- Instructions to follow -
All that is needed is the listing, given back exactly.

- Information provided -
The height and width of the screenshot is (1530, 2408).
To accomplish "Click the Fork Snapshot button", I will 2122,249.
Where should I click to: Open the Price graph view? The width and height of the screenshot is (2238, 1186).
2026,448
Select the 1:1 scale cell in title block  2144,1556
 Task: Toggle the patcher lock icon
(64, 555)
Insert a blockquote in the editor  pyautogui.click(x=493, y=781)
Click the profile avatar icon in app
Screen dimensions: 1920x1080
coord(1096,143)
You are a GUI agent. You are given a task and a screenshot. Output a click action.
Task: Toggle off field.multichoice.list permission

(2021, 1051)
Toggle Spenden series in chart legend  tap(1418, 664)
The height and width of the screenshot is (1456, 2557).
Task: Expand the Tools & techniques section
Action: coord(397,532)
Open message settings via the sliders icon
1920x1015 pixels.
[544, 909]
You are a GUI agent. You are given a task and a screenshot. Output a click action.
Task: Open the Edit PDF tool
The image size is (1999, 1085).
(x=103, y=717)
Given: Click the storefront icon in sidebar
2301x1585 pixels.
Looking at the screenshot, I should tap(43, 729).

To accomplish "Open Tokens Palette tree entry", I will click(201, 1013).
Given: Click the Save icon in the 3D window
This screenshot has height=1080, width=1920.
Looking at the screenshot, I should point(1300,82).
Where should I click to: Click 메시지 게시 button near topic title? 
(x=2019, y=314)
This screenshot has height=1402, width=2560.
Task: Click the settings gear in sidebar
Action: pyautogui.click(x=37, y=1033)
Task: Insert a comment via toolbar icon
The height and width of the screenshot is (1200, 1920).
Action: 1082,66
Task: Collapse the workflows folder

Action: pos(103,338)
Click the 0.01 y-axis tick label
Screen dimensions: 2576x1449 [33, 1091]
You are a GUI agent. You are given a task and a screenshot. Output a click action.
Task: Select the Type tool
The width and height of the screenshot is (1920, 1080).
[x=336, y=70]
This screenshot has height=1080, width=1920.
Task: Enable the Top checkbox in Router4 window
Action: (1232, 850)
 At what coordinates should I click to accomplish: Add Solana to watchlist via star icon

- Output -
The height and width of the screenshot is (1530, 2408).
To accomplish "Click the Fork Snapshot button", I will 2122,249.
Where should I click to: Open the Price graph view? The width and height of the screenshot is (2238, 1186).
2026,448
Select the 1:1 scale cell in title block  2144,1556
 Task: Toggle the patcher lock icon
(64, 555)
Insert a blockquote in the editor  pyautogui.click(x=493, y=781)
Click the profile avatar icon in app
Screen dimensions: 1920x1080
coord(1096,143)
You are a GUI agent. You are given a task and a screenshot. Output a click action.
Task: Toggle off field.multichoice.list permission

(2021, 1051)
Toggle Spenden series in chart legend  tap(1418, 664)
The height and width of the screenshot is (1456, 2557).
Task: Expand the Tools & techniques section
Action: coord(397,532)
Open message settings via the sliders icon
1920x1015 pixels.
[544, 909]
You are a GUI agent. You are given a task and a screenshot. Output a click action.
Task: Open the Edit PDF tool
The image size is (1999, 1085).
(x=103, y=717)
Given: Click the storefront icon in sidebar
2301x1585 pixels.
Looking at the screenshot, I should tap(43, 729).

To accomplish "Open Tokens Palette tree entry", I will click(201, 1013).
Given: Click the Save icon in the 3D window
This screenshot has height=1080, width=1920.
Looking at the screenshot, I should point(1300,82).
Where should I click to: Click 메시지 게시 button near topic title? 
(x=2019, y=314)
This screenshot has height=1402, width=2560.
Task: Click the settings gear in sidebar
Action: pyautogui.click(x=37, y=1033)
Task: Insert a comment via toolbar icon
The height and width of the screenshot is (1200, 1920).
Action: 1082,66
Task: Collapse the workflows folder

Action: pos(103,338)
Click the 0.01 y-axis tick label
Screen dimensions: 2576x1449 [33, 1091]
You are a GUI agent. You are given a task and a screenshot. Output a click action.
Task: Select the Type tool
The width and height of the screenshot is (1920, 1080).
[x=336, y=70]
This screenshot has height=1080, width=1920.
Task: Enable the Top checkbox in Router4 window
Action: (1232, 850)
 At what coordinates should I click to accomplish: Add Solana to watchlist via star icon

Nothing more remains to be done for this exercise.